• [Task requirements]: Recast the data below as a Markdown table with the columns "Row" and "Line", numbering every non-blank line and skipping blank ones. Leave the pictures out.

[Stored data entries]
______________________________

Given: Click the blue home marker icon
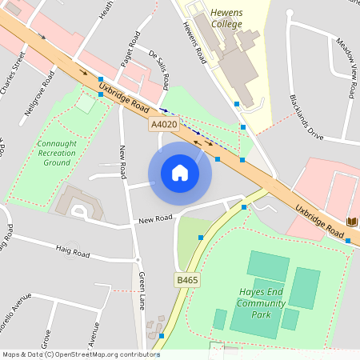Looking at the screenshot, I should pos(179,172).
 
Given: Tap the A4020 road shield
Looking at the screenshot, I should pos(163,125).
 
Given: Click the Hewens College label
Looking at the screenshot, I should pos(226,18).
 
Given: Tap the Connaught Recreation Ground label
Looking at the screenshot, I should pos(57,151).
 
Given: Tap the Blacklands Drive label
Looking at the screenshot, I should pos(306,118).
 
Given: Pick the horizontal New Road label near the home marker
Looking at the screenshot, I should pos(155,218).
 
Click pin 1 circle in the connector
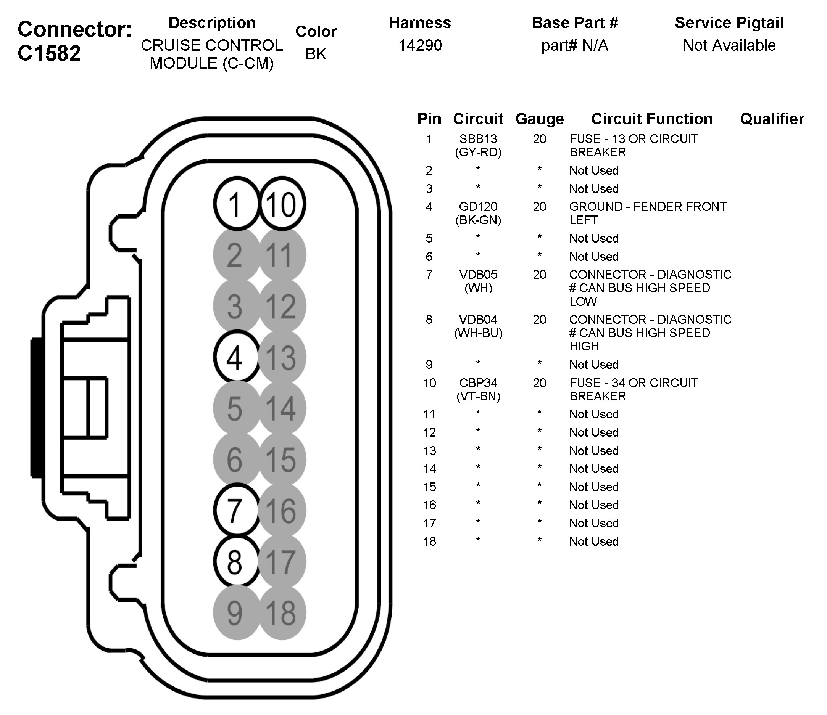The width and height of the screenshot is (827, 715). coord(236,204)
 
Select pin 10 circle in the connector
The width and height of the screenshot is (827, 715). coord(282,204)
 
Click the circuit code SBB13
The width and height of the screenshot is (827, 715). coord(478,139)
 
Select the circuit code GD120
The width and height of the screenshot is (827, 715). coord(478,207)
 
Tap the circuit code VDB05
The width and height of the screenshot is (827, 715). coord(478,275)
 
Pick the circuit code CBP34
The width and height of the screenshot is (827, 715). coord(478,382)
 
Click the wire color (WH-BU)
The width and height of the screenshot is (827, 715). coord(478,333)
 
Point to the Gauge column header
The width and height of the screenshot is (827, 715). coord(540,119)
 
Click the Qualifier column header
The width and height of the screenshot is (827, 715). coord(772,119)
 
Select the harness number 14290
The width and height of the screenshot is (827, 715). coord(420,45)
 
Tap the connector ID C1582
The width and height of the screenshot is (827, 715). coord(49,53)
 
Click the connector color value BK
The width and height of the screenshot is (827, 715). coord(316,54)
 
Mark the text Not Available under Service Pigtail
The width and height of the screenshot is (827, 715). coord(729,45)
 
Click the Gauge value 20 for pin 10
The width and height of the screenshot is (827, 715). coord(540,382)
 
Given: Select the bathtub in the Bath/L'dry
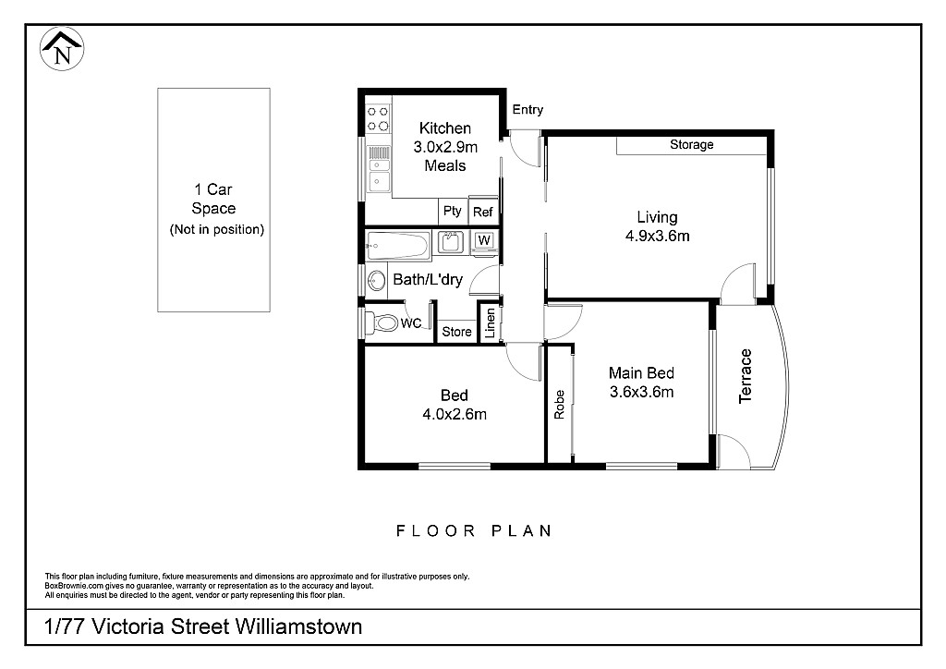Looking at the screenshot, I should [x=397, y=246].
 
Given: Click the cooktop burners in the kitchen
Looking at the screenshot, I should [x=377, y=117].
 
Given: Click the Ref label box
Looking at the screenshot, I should [x=482, y=212].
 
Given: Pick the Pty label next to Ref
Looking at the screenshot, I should [x=452, y=211].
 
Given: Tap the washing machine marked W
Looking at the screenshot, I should [x=485, y=242].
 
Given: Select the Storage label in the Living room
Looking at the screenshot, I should [x=691, y=145].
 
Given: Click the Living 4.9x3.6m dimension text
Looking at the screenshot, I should [x=657, y=236].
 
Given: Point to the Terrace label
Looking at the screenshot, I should [x=746, y=376].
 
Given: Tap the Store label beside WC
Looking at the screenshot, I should [x=456, y=331].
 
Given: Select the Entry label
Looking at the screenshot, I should [x=528, y=110].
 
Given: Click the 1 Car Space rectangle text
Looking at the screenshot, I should [x=213, y=209].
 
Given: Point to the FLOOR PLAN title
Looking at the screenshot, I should [x=474, y=530].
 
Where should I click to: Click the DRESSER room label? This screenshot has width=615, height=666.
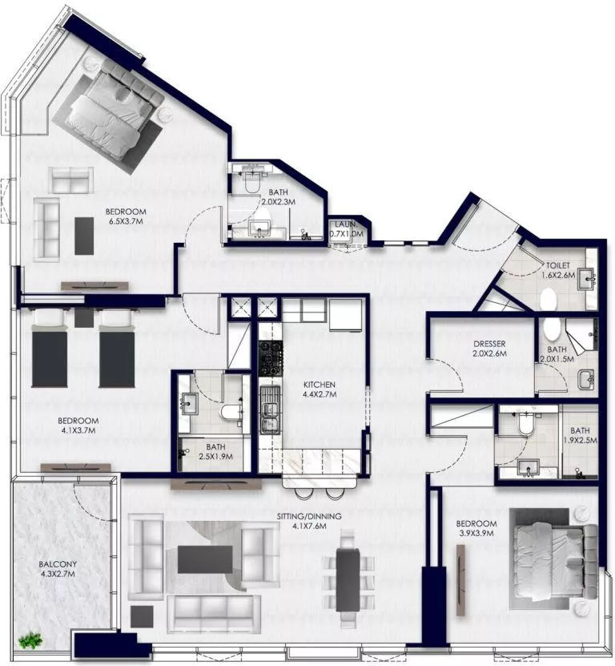point(488,344)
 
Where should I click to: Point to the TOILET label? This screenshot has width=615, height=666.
point(558,265)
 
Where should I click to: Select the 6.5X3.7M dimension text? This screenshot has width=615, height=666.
point(125,222)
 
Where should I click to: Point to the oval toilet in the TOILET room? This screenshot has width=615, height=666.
point(549,300)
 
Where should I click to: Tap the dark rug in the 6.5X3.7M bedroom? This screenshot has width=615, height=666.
point(84,236)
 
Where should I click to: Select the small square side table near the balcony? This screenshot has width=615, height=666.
point(141,616)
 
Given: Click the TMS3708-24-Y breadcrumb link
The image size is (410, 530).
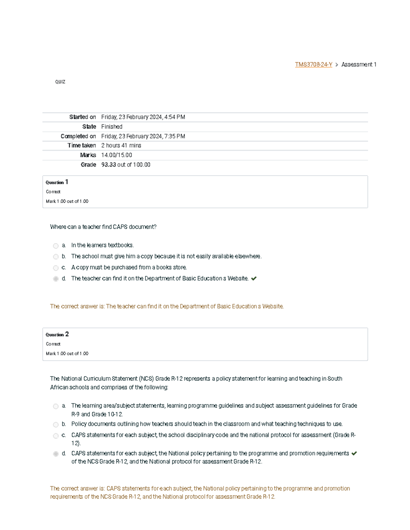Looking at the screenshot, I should point(313,65).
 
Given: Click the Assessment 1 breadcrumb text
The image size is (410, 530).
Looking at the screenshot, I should point(359,65).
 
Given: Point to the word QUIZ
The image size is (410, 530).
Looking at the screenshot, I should point(60,82).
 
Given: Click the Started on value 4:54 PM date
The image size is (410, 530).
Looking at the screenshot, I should point(143,117).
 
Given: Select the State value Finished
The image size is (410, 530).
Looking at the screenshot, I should point(112,127).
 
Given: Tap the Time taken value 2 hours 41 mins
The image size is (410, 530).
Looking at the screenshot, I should point(121,145).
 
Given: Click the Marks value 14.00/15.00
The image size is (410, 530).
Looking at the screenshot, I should point(117,155).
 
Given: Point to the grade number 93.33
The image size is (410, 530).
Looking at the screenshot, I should point(109,165).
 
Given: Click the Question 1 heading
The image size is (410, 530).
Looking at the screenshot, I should point(57,182).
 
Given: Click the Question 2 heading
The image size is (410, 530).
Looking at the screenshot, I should point(57,334).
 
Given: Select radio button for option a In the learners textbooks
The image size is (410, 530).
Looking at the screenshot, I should point(56,246).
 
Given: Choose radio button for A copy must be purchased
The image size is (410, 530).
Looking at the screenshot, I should point(56,268).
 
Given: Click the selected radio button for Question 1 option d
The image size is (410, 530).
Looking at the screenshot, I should point(56,279).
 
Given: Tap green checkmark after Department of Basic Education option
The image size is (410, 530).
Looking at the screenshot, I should point(254,278).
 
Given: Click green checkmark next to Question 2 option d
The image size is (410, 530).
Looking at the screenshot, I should point(354,454).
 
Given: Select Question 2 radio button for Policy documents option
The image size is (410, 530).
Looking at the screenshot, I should point(56,425).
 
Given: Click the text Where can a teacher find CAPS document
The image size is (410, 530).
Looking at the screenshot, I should point(103,227).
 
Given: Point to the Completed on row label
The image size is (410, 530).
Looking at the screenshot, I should point(78,136).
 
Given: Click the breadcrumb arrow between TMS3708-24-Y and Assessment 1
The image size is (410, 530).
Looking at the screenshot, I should point(337,65).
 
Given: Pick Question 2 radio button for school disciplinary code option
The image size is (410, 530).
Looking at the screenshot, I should point(56,436).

______________________________

• [Solution to this problem]:
| Row | Line |
|---|---|
| 1 | Given: Click the blue home marker icon |
| 2 | Looking at the screenshot, I should pos(179,172). |
| 3 | Given: Tap the A4020 road shield |
| 4 | Looking at the screenshot, I should pos(163,125). |
| 5 | Given: Click the Hewens College label |
| 6 | Looking at the screenshot, I should pos(226,18). |
| 7 | Given: Tap the Connaught Recreation Ground label |
| 8 | Looking at the screenshot, I should pos(57,151). |
| 9 | Given: Tap the Blacklands Drive label |
| 10 | Looking at the screenshot, I should pos(306,118). |
| 11 | Given: Pick the horizontal New Road label near the home marker |
| 12 | Looking at the screenshot, I should pos(155,218). |
| 13 | Click pin 1 circle in the connector |
| 14 | The width and height of the screenshot is (827, 715). coord(236,204) |
| 15 | Select pin 10 circle in the connector |
| 16 | The width and height of the screenshot is (827, 715). coord(282,204) |
| 17 | Click the circuit code SBB13 |
| 18 | The width and height of the screenshot is (827, 715). coord(478,139) |
| 19 | Select the circuit code GD120 |
| 20 | The width and height of the screenshot is (827, 715). coord(478,207) |
| 21 | Tap the circuit code VDB05 |
| 22 | The width and height of the screenshot is (827, 715). coord(478,275) |
| 23 | Pick the circuit code CBP34 |
| 24 | The width and height of the screenshot is (827, 715). coord(478,382) |
| 25 | Click the wire color (WH-BU) |
| 26 | The width and height of the screenshot is (827, 715). coord(478,333) |
| 27 | Point to the Gauge column header |
| 28 | The width and height of the screenshot is (827, 715). coord(540,119) |
| 29 | Click the Qualifier column header |
| 30 | The width and height of the screenshot is (827, 715). coord(772,119) |
| 31 | Select the harness number 14290 |
| 32 | The width and height of the screenshot is (827, 715). coord(420,45) |
| 33 | Tap the connector ID C1582 |
| 34 | The width and height of the screenshot is (827, 715). coord(49,53) |
| 35 | Click the connector color value BK |
| 36 | The width and height of the screenshot is (827, 715). coord(316,54) |
| 37 | Mark the text Not Available under Service Pigtail |
| 38 | The width and height of the screenshot is (827, 715). coord(729,45) |
| 39 | Click the Gauge value 20 for pin 10 |
| 40 | The width and height of the screenshot is (827, 715). coord(540,382) |
| 41 | Given: Select the bathtub in the Bath/L'dry |
| 42 | Looking at the screenshot, I should [x=397, y=246]. |
| 43 | Given: Click the cooktop burners in the kitchen |
| 44 | Looking at the screenshot, I should [x=377, y=117]. |
| 45 | Given: Click the Ref label box |
| 46 | Looking at the screenshot, I should [x=482, y=212]. |
| 47 | Given: Pick the Pty label next to Ref |
| 48 | Looking at the screenshot, I should [x=452, y=211]. |
| 49 | Given: Tap the washing machine marked W |
| 50 | Looking at the screenshot, I should [x=485, y=242]. |
| 51 | Given: Select the Storage label in the Living room |
| 52 | Looking at the screenshot, I should [x=691, y=145]. |
| 53 | Given: Click the Living 4.9x3.6m dimension text |
| 54 | Looking at the screenshot, I should [x=657, y=236]. |
| 55 | Given: Point to the Terrace label |
| 56 | Looking at the screenshot, I should [x=746, y=376]. |
| 57 | Given: Tap the Store label beside WC |
| 58 | Looking at the screenshot, I should [x=456, y=331]. |
| 59 | Given: Select the Entry label |
| 60 | Looking at the screenshot, I should [x=528, y=110]. |
| 61 | Given: Click the 1 Car Space rectangle text |
| 62 | Looking at the screenshot, I should [x=213, y=209]. |
| 63 | Given: Point to the FLOOR PLAN title |
| 64 | Looking at the screenshot, I should [x=474, y=530]. |
| 65 | Where should I click to: Click the DRESSER room label? This screenshot has width=615, height=666. |
| 66 | point(488,344) |
| 67 | Where should I click to: Point to the TOILET label? This screenshot has width=615, height=666. |
| 68 | point(558,265) |
| 69 | Where should I click to: Select the 6.5X3.7M dimension text? This screenshot has width=615, height=666. |
| 70 | point(125,222) |
| 71 | Where should I click to: Point to the oval toilet in the TOILET room? This screenshot has width=615, height=666. |
| 72 | point(549,300) |
| 73 | Where should I click to: Tap the dark rug in the 6.5X3.7M bedroom? This screenshot has width=615, height=666. |
| 74 | point(84,236) |
| 75 | Where should I click to: Select the small square side table near the balcony? This screenshot has width=615, height=666. |
| 76 | point(141,616) |
| 77 | Given: Click the TMS3708-24-Y breadcrumb link |
| 78 | The image size is (410, 530). |
| 79 | Looking at the screenshot, I should point(313,65). |
| 80 | Given: Click the Assessment 1 breadcrumb text |
| 81 | The image size is (410, 530). |
| 82 | Looking at the screenshot, I should point(359,65). |
| 83 | Given: Point to the word QUIZ |
| 84 | The image size is (410, 530). |
| 85 | Looking at the screenshot, I should point(60,82). |
| 86 | Given: Click the Started on value 4:54 PM date |
| 87 | The image size is (410, 530). |
| 88 | Looking at the screenshot, I should point(143,117). |
| 89 | Given: Select the State value Finished |
| 90 | The image size is (410, 530). |
| 91 | Looking at the screenshot, I should point(112,127). |
| 92 | Given: Tap the Time taken value 2 hours 41 mins |
| 93 | The image size is (410, 530). |
| 94 | Looking at the screenshot, I should point(121,145). |
| 95 | Given: Click the Marks value 14.00/15.00 |
| 96 | The image size is (410, 530). |
| 97 | Looking at the screenshot, I should point(117,155). |
| 98 | Given: Point to the grade number 93.33 |
| 99 | The image size is (410, 530). |
| 100 | Looking at the screenshot, I should point(109,165). |
| 101 | Given: Click the Question 1 heading |
| 102 | The image size is (410, 530). |
| 103 | Looking at the screenshot, I should point(57,182). |
| 104 | Given: Click the Question 2 heading |
| 105 | The image size is (410, 530). |
| 106 | Looking at the screenshot, I should point(57,334). |
| 107 | Given: Select radio button for option a In the learners textbooks |
| 108 | The image size is (410, 530). |
| 109 | Looking at the screenshot, I should point(56,246). |
| 110 | Given: Choose radio button for A copy must be purchased |
| 111 | The image size is (410, 530). |
| 112 | Looking at the screenshot, I should point(56,268). |
| 113 | Given: Click the selected radio button for Question 1 option d |
| 114 | The image size is (410, 530). |
| 115 | Looking at the screenshot, I should point(56,279). |
| 116 | Given: Tap green checkmark after Department of Basic Education option |
| 117 | The image size is (410, 530). |
| 118 | Looking at the screenshot, I should point(254,278). |
| 119 | Given: Click green checkmark next to Question 2 option d |
| 120 | The image size is (410, 530). |
| 121 | Looking at the screenshot, I should point(354,454). |
| 122 | Given: Select Question 2 radio button for Policy documents option |
| 123 | The image size is (410, 530). |
| 124 | Looking at the screenshot, I should point(56,425). |
| 125 | Given: Click the text Where can a teacher find CAPS document |
| 126 | The image size is (410, 530). |
| 127 | Looking at the screenshot, I should point(103,227). |
| 128 | Given: Point to the Completed on row label |
| 129 | The image size is (410, 530). |
| 130 | Looking at the screenshot, I should point(78,136). |
| 131 | Given: Click the breadcrumb arrow between TMS3708-24-Y and Assessment 1 |
| 132 | The image size is (410, 530). |
| 133 | Looking at the screenshot, I should point(337,65). |
| 134 | Given: Pick Question 2 radio button for school disciplinary code option |
| 135 | The image size is (410, 530). |
| 136 | Looking at the screenshot, I should point(56,436). |